TASK GOAL
All of the entries need to be copied character for character.

(PROVIDED ENTRIES begins)

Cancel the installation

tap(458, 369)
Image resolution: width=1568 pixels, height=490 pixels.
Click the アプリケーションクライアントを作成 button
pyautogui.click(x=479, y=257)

(PROVIDED ENTRIES ends)

TASK OUTPUT
Cancel the installation

tap(458, 369)
Image resolution: width=1568 pixels, height=490 pixels.
Click the アプリケーションクライアントを作成 button
pyautogui.click(x=479, y=257)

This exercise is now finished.